As you can see, Hyper-Threading can have positive effect even in case of two sterling physical cores. If we consider Pentium XE 840 as a final product but not as an object of experiments, the normal situation implies HT support enabled. In this case we can state that the 840 processor outperforms Pentium 4 XE 3.73 GHz. The total leader in this test is Athlon 64 FX-55, but we still feel quite confident in recommending you have a look into detailed diagrams: you will see that the victory of A64 FX-55 is conditioned by excellent results in the Interactive test, while the final rendering is ruled by Intel processors. 3.2GHz single core Pentium 4 is outperformed in rendering nearly twofold, but in Interactive test its results are very much like those of Pentium XE 840. As a result, its total score is just 23% lower.

SPECapc for Maya 6

Detailed results

Note that SPECapc for Maya resembles much the Interactive test from SPECapc for 3ds max, the second processor is usually not used in the interactive mode. So Pentium XE 840 expectedly doesn't demonstrate outstanding results in this test, its difference from Pentium 4 540J is minimal. Interactive tests in 3D modeling packages mostly imitate user's interaction with a given package, when a user changes, rotates, models something in the draft mode, etc. It's rendering engines mostly that are optimized to various SMP modifications.

Note that there is no rendering subtest in SPECapc for Maya 6, so the issue of CPU rendering performance is "off-camera" in this case.

Lightwave 8.2, rendering

The Prescott core did not demonstrate its best results in this application. But you can see that the increased clock allowed P4 XE 3.73 to outperform Athlon 64 FX-55 at least formally (but you'll agree that 1 minute 25 seconds on a 40 minute timeline is a beggarly gap) Architecture aside, almost any rendering engine can be easily split into parallel threads, so the winner is known beforehand. Indeed, two cores, even if operating at a relatively low 3.2 GHz clock, outperform a single core operating at 3.73 GHz. The victory of 840 XE processor is so impressive that it's obviously not "on a decision" but a knockdown at the very least. It's not surprising that Pentium 4 540J is the slowest model in this test: it's inferior to Pentium 4 XE 3.73 GHz in terms of the clock and it does not have the second core.

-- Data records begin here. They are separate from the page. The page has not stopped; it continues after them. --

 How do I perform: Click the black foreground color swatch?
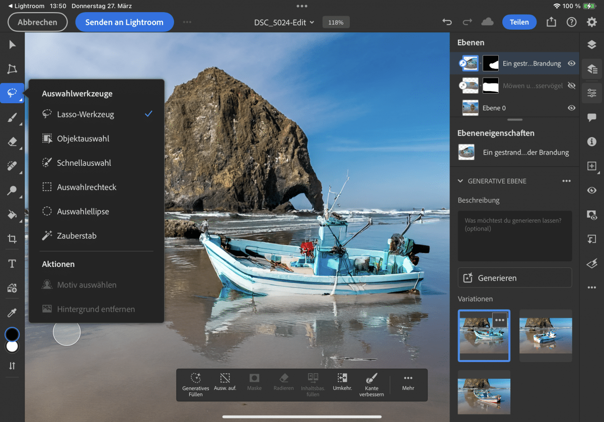(x=12, y=334)
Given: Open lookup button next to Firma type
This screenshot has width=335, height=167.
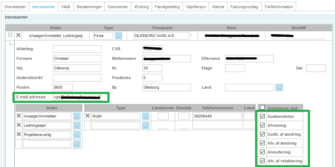Looking at the screenshot, I should [118, 36].
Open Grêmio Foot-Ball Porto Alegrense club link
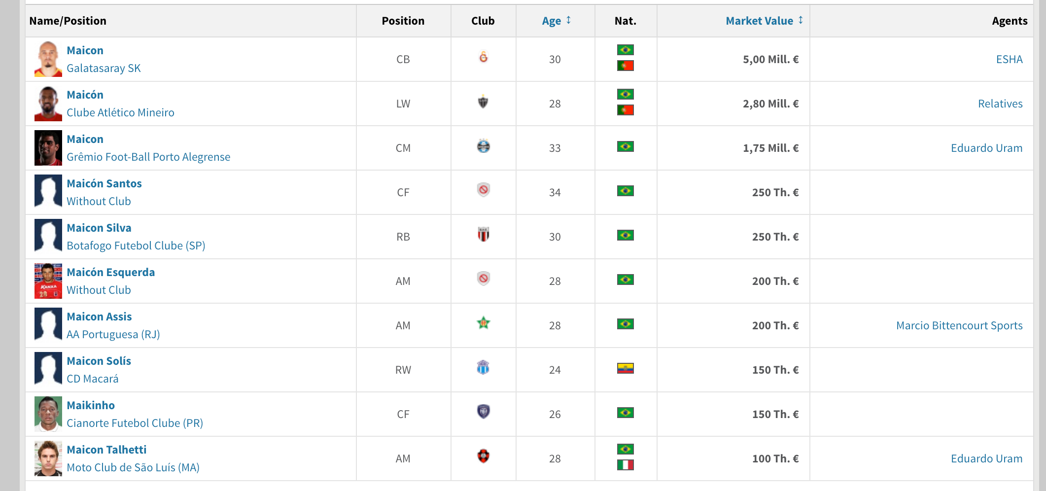The width and height of the screenshot is (1046, 491). coord(148,157)
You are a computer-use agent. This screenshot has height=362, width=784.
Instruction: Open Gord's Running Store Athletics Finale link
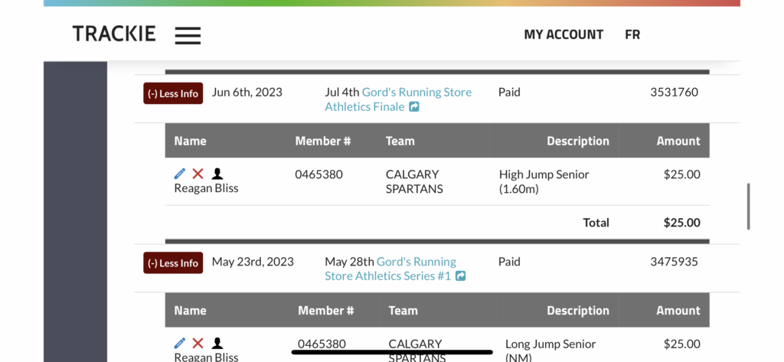click(398, 99)
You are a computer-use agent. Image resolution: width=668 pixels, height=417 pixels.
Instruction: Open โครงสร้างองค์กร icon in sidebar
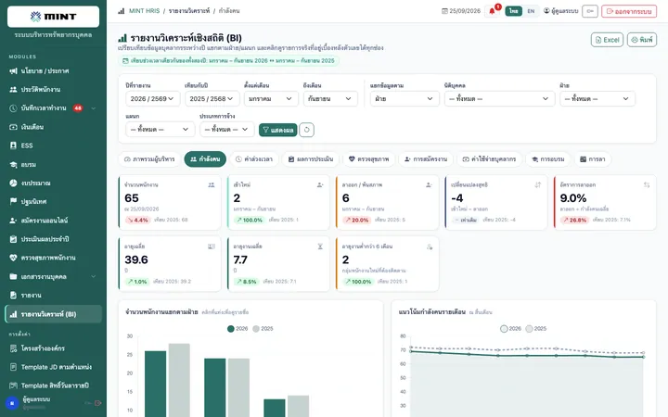pyautogui.click(x=13, y=348)
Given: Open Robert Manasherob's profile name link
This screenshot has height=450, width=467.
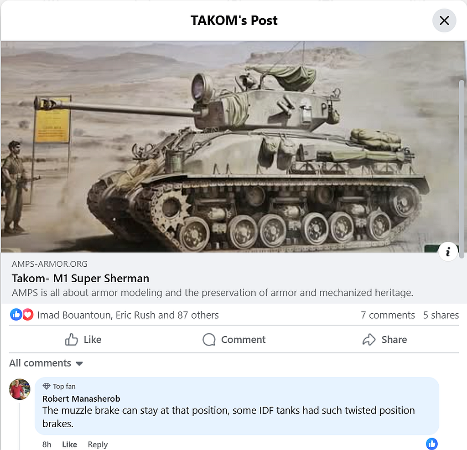Looking at the screenshot, I should [81, 398].
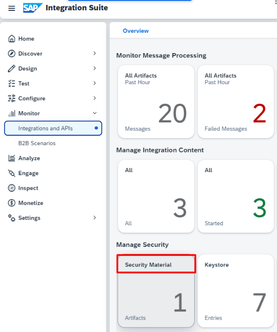Toggle the hamburger navigation menu
The image size is (277, 332).
click(x=12, y=8)
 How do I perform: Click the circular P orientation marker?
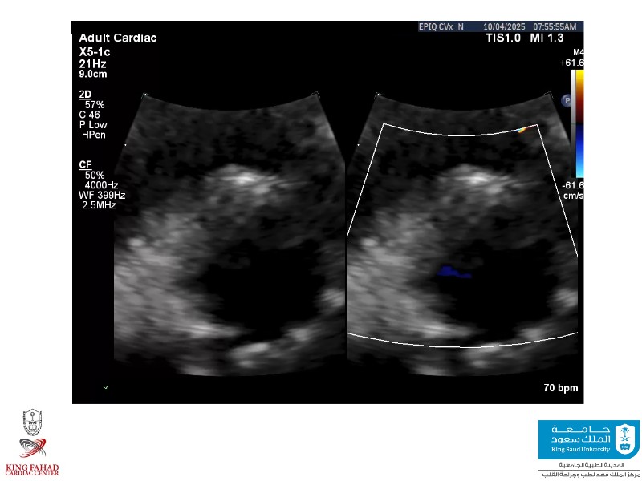point(567,101)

SPECapc for SolidWorks 2003

Detailed results

To all appearances, SolidWorks is either cannot be multithreaded at all, or it's badly optimized. It's actually very strange, considering the rank of this application: engineering CAD after all... If our assumptions about the lack of xMP (SMP, CMP, etc) support are true, the results are absolutely not surprising. The higher clocked Pentium 4 eXtreme Edition 3.73 GHz is certainly faster. And the FX-55 is even faster than that. However, the latter is not the hero of this review, so let's not pay too much attention to it.

Adobe Photoshop CS (8)

An impressive victory of Pentium eXtreme Edition 840. It's one of the rare cases when enabled Hyper-Threading on a dual core processor provides a noticeable positive effect. If you don't like to analyze detailed results on your own, we are going to list the subtests, where the dual core processor was especially good:

  1. Blur
  2. Color (with enabled HT only)
  3. Rotate
  4. Sharpen (enabled HT has almost no effect here)
  5. Size (HT has no effect here either).

Adobe Acrobat 6.0

We cannot explain the strange effect of the 840 processor slowing down with disabled Hyper-Threading, so let's take it as is, as an accomplished and [currently] unaccountable fact. On the whole, you can see that the difference between the processors is minimal.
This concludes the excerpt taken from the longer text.